Mark and Rugg (1998) required participants to remember the source of words heard in a male or female voice, whereas Li et al. (2004) asked participants to recollect which of two encoding tasks they had performed on pictorial stimuli. Source accuracy did not differ between age groups. Both of these studies found no right frontal differences between age groups, however, they did observe an age-related reduction in the left parietal effect.

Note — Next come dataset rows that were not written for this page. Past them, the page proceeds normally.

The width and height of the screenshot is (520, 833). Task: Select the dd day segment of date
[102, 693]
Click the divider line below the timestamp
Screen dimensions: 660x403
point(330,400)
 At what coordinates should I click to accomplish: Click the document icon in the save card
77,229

A negative left/central old/new effect has also been reported in older adults, maximal at around 1100ms, in three of the previous source memory studies (Trott et al., 1997;

Wegesin et al., 2002; Li et al., 2004), and even evident when performance was equated across age groups (Li et al., 2004). Wegesin et al. (2002) compared this negativity to the late posterior negative slow wave (LPN) recorded in young adults, surmising that the more posterior distribution in the young reflected attenuation at central electrodes by the right frontal effect. This interpretation is tentative, however, as Li et al., (2004) showed that when the right frontal effect was equivalent across age groups, the

negativity in the elderly was still more centrally distributed. Two alternative accounts of the functional significance of the modulation seen in the elderly are: Wegesin et al.

(2002) incorporated a two stage response in their source memory task (old/new then source) and noted that the modulation occurred after the mean RT response for the initial old/new decision. Accordingly, they proposed that the modulation represents the engagement of different/compensatory processes associated with the search for, or retrieval of, source information. Alternatively, following the use of pictorial stimuli, Li et al. (2004) suggested that it reflects older adults greater need to reconstruct perceptual details of the study context to make source decisions. It remains unclear which of these interpretations, if any, reflects the functional significance of the left/central negativities.

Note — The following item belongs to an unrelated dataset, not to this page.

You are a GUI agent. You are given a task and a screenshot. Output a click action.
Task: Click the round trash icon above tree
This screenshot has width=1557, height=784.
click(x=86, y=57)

Consistent with the notion that the elderly engage compensatory processes to reduce age-related source memory deficits, PET studies have shown that, in certain

circumstances, older adults show bilateral prefrontal cortex activation in comparison to right sided only in the young (Backman et al., 1997; Madden et al., 1999; Cabeza et al., 2002). In particular, in a PET study, Cabeza et al (2002) grouped older adults according to their performance on neuropsychological memory tests. During a source recognition task, high performers on the memory tests showed bilateral prefrontal cortex activation, compared to right prefrontal activation only in the low performers.

4.3.3 Ageing and the Bilateral Frontal Effect

To date, very few studies have reported the effects of ageing on early onsetting ERP effects. Collectively, the studies that have reported early frontal modulations (evident between 300 and 600ms post stimulus) showed similar magnitudes across age groups, but a bilateral distribution for the young and a right sided distribution for the elderly (Wegesin et al., 2002; Morcom and Rugg, 2004). These distributional differences,

while difficult to interpret, may reflect the age-related engagement of different cognitive processes, or ageing changes in brain morphology that have altered the alignment of the neural generators of the bilateral frontal effect (Rugg and Morcom, 2004).